The present-day suburb of Líšeň was a Slav fort, Staré Zámky, at the time of the Great Moravian Empire. Around AD 1000 a settlement was founded on the Svratka river, where the suburb of Staré Brno now stands.
In the 11th century the Přemysl princesses built a castle on Petrov hill. By the middle of the 13th century the town around it had acquired a defensive wall. At this time another castle was built on Špilberk hill. During the reign of John of Luxembourg, Brno became an important centre of arts and trade. In the late 1300s it became Moravia’s capital for the first time. Most of Brno’s monasteries date from that time.
This predominantly Catholic town sided with King Sigismund in the Hussite Wars; the Hussites twice tried to take it but failed.
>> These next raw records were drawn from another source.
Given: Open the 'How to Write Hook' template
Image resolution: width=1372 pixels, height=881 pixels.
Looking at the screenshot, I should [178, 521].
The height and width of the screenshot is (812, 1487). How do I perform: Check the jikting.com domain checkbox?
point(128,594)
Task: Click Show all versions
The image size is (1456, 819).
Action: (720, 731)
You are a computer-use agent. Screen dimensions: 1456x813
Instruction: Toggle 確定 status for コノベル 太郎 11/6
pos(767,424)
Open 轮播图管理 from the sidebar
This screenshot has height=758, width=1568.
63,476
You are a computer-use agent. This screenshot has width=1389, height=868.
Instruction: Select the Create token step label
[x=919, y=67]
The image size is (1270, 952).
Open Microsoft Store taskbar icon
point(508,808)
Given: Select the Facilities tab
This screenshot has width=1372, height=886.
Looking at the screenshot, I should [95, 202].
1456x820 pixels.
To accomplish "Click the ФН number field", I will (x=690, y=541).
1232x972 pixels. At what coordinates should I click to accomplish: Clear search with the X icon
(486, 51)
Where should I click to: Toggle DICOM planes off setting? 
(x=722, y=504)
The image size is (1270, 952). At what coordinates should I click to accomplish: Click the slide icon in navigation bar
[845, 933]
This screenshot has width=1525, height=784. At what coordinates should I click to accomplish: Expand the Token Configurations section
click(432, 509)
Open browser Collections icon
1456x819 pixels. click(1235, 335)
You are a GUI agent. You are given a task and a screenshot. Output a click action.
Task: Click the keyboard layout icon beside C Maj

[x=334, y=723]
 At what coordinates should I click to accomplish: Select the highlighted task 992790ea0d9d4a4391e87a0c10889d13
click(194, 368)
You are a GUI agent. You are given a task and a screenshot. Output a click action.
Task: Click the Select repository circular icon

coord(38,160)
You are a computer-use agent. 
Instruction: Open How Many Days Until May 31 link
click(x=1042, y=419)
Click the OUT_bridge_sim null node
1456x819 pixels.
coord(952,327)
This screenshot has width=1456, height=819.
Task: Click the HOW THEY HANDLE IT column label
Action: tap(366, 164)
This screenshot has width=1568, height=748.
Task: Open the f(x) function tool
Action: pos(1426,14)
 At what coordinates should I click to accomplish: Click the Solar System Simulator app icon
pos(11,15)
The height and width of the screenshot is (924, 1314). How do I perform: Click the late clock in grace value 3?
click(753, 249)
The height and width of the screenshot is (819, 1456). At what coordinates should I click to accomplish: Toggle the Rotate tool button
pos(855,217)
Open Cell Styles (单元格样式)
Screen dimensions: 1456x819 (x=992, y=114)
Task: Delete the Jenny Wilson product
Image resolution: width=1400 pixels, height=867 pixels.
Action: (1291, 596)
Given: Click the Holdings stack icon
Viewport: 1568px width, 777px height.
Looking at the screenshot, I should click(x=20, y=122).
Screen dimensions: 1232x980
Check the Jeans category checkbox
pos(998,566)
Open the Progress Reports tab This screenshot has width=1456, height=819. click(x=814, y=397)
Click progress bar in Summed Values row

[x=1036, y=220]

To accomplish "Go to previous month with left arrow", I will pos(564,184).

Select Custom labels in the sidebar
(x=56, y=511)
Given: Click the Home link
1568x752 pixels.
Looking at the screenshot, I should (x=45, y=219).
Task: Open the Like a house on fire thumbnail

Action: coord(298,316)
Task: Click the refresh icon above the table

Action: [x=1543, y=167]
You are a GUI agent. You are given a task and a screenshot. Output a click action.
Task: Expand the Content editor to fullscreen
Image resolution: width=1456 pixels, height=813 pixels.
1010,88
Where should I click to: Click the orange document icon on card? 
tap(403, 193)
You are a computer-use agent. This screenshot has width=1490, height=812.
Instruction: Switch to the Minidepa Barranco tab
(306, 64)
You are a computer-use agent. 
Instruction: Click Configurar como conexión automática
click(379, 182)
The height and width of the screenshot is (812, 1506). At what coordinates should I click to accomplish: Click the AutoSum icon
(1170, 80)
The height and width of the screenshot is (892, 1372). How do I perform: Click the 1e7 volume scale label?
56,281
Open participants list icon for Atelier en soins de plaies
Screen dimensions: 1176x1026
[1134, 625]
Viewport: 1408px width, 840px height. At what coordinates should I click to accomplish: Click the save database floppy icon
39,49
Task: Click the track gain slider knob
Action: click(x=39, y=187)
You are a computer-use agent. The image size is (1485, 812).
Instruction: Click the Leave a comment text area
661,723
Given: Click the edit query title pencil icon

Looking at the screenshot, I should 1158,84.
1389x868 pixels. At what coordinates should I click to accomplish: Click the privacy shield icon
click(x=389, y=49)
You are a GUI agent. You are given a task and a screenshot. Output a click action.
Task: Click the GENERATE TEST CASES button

In the mid-15th century Brno sided with an enemy of the Czechs, Matthias Corvinus (Matyáš Korvín). Later in the 16th century Brno turned Protestant and joined the unsuccessful anti-Hapsburg rebellion by the Czech Estates. In the ensuing Thirty Years’ War, the town was able to defend itself against the Swedes from 1643 to 1645.
Botanist Gregor Mendel (1822–84) established the modern science of heredity through his studies of peas and bees at the Augustinian monastery in Brno.
After the Brno–Vienna railway was completed in 1839, Brno developed into a major industrial centre. As the most important town in the Czechoslovak state after Prague, it acquired a university and, in the 1920s, some major exhibition buildings. Brno is one of Europe’s leading venues for trade fairs.